The HHS Secretary said in her statement that her department did share the concern of those in favor of rescinding the rule that it had the “potential to negatively impact patient access to contraception and certain other medical services” esp. for certain sub-populations, such as “low income patients, minorities, the uninsured, patients in rural areas, Medicaid beneficiaries, or other medically under-served populations.”

The ruling is a victory for Planned Parenthood and other “family planning” groups that have insisted that drugs like Plan-B (taken within 72 hours of sexual intercourse) and Ella (taken within five-days of intercourse) should be defined as “contraception.” Pro-life groups countered that pro-life health providers should be protected from discrimination under federal statutes, because these drugs could prevent a conceived human embryo from implanting in the mother’s womb, thereby aborting it.

HHS will keep the enforcement mechanisms for conscience violations that were stipulated in the Final Rule 2008, such as complaints being handled through the HHS Office for Civil Rights (OCR).

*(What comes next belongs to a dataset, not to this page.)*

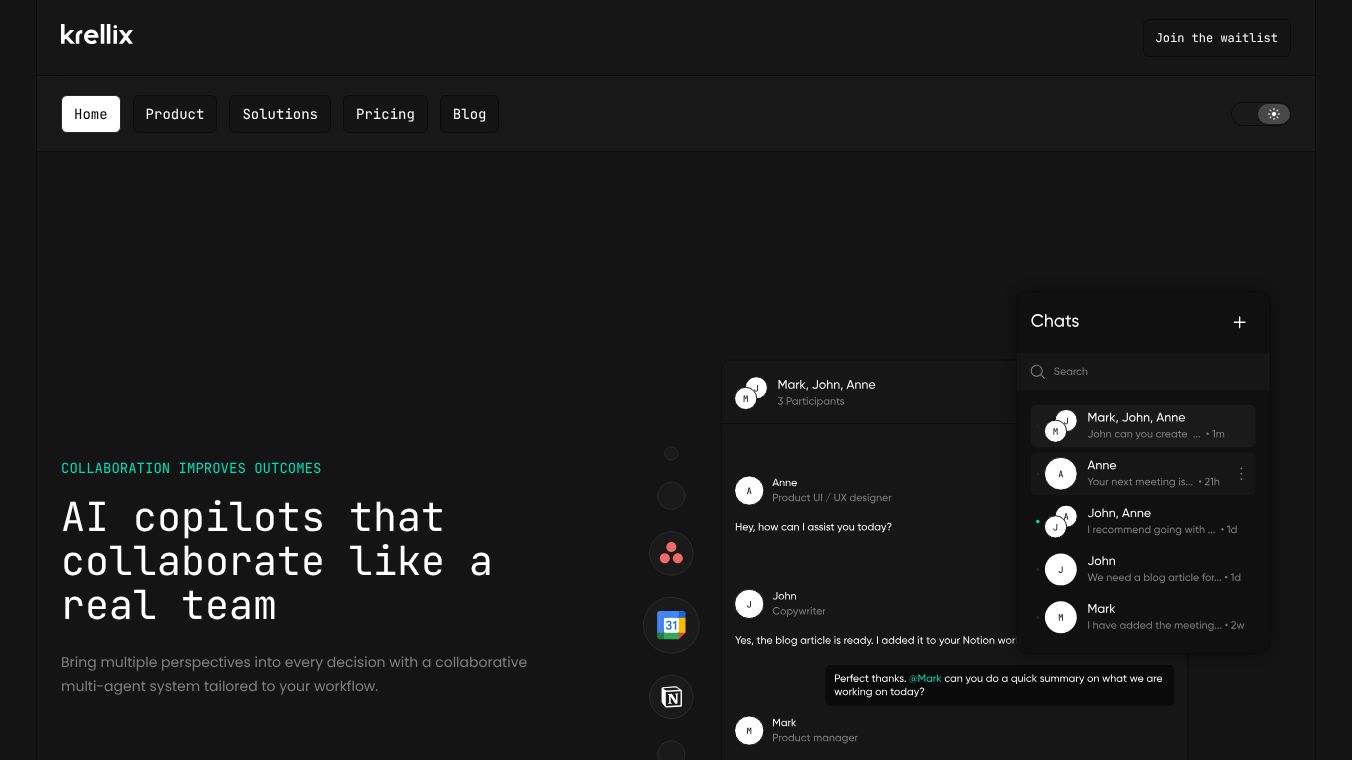Viewport: 1352px width, 760px height.
Task: Open the Solutions tab
Action: [280, 114]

However, it rescinds the requirement that recipients of certain HHS funds provide certification of their compliance with laws protecting provider conscience rights. Instead, the HHS will just amend the grant writing process, so health care organizations can stipulate that they understand and will comply with federally-mandated conscience protections.

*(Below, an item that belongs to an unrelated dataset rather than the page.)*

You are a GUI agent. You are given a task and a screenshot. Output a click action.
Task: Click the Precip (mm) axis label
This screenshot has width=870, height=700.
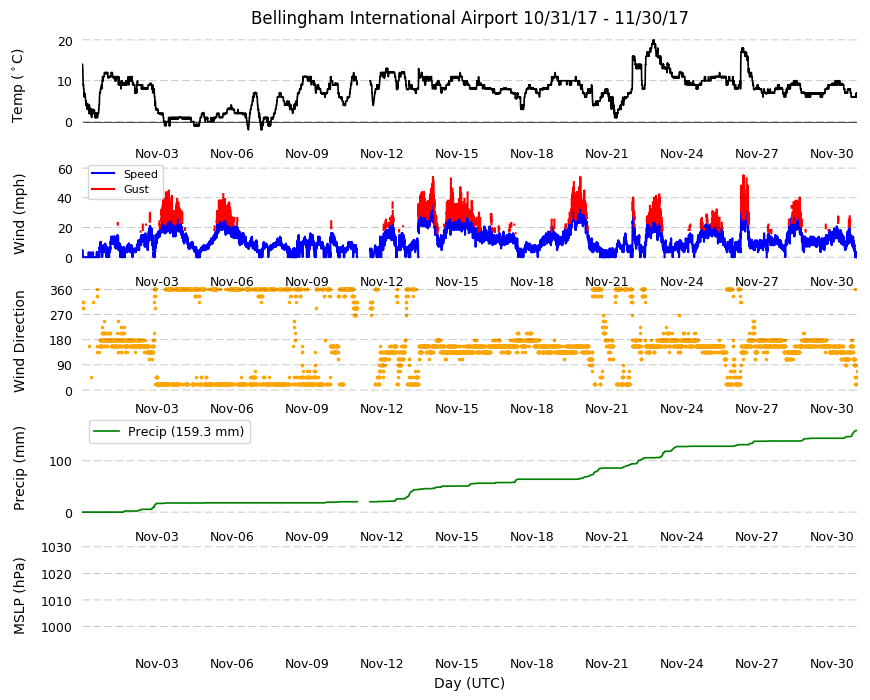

The statement by Sebelius did point out that the certification requirement until this point had not been finalized anyway, and therefore not enforced. She did provide a link to where health providers facing discrimination could learn how to file with the OCR.

She also noted that the vast majority of 300,000 comments received by HHS since they announced their proposal to rescind the 2008 Final Rule were overwhelmingly against rescinding: 187,000 comments.

Changes in the rule were criticized by pro-life groups who said the new HHS Final Rule promoted by Sebelius would end up hurting doctors and other health professionals who would choose to leave their fields rather than betray their moral or religious convictions.

“Today’s erosion of conscience protections for medical professionals is a blow both to medicine and the right to practice one’s deeply-held convictions,” said Dr. J. Scott Ries, on behalf of the 16,000-member Christian Medical Association (CMA).

Ries said the new HHS final rule disregarded the findings of the previous HHS 2008 final rule which stated that allowing health professionals to practice according to their convictions would negatively impact patient services or create “new barriers.”

“Losing conscientious healthcare professionals and faith-based institutions to discrimination and job loss especially imperils the poor and patients in medically underserved areas,” said Ries. “We are already facing critical shortages of primary care physicians, and the Obama administration’s decision now threatens to make the situation far worse for patients across the country who depend on faith-based health care.”

Family Research Council president Tony Perkins opined that while pro-life advocates support allowing the OCR to investigate claims of discrimination, he said it alone was “insufficient to ensure such discrimination does not take place” because the new regulations “severely limit the enforcement provision in the previous conscience regulations.”

He said the new HHS rule increases the urgency to expand pro-life conscience protections through the Abortion Non-Discrimination Act (H.R. 361), submitted by US Rep. John Fleming (R-La.), Reps. Chris Smith (R-N.J.) and Dan Lipinski’s (D-Ill.) “No Taxpayer Funding for Abortion Act” (H.R. 3), and Rep. Joe Pitt’s (R-PN) “Protect Life Act” (H.R. 358).